(Word and element pointing entries)
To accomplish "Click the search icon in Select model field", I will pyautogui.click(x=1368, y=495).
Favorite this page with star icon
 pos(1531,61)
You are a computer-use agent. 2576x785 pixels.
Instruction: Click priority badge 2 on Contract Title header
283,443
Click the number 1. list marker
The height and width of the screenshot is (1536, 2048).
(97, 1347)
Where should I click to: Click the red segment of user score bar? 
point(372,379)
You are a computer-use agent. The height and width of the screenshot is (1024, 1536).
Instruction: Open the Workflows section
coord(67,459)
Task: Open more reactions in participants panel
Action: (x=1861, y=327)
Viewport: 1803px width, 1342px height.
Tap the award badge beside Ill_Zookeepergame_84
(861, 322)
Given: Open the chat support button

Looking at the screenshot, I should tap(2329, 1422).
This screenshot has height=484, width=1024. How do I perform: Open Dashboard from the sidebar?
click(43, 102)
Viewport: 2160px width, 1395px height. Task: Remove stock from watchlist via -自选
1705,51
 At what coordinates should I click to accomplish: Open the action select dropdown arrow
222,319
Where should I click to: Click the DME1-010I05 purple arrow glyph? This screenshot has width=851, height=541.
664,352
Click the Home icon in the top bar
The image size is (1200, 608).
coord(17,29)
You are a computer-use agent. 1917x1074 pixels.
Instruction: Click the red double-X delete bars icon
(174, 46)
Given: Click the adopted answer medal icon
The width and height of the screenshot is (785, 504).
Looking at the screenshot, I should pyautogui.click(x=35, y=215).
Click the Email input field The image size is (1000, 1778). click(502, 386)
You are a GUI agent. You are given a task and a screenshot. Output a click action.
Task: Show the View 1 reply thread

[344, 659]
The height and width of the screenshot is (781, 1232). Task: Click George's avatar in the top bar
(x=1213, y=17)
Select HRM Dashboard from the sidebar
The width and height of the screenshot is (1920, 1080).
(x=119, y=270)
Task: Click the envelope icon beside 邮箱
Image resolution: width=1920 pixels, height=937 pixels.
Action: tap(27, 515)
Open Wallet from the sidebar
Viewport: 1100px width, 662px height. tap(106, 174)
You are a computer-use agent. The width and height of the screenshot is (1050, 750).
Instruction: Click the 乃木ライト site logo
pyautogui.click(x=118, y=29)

- **Aim of the exercise**
List each line of the entries above that contains the string "sidebar", matching case exactly, and copy every such line in full.

- **Result for this exercise**
This screenshot has height=484, width=1024. How do I perform: Open Dashboard from the sidebar?
Select HRM Dashboard from the sidebar
Open Wallet from the sidebar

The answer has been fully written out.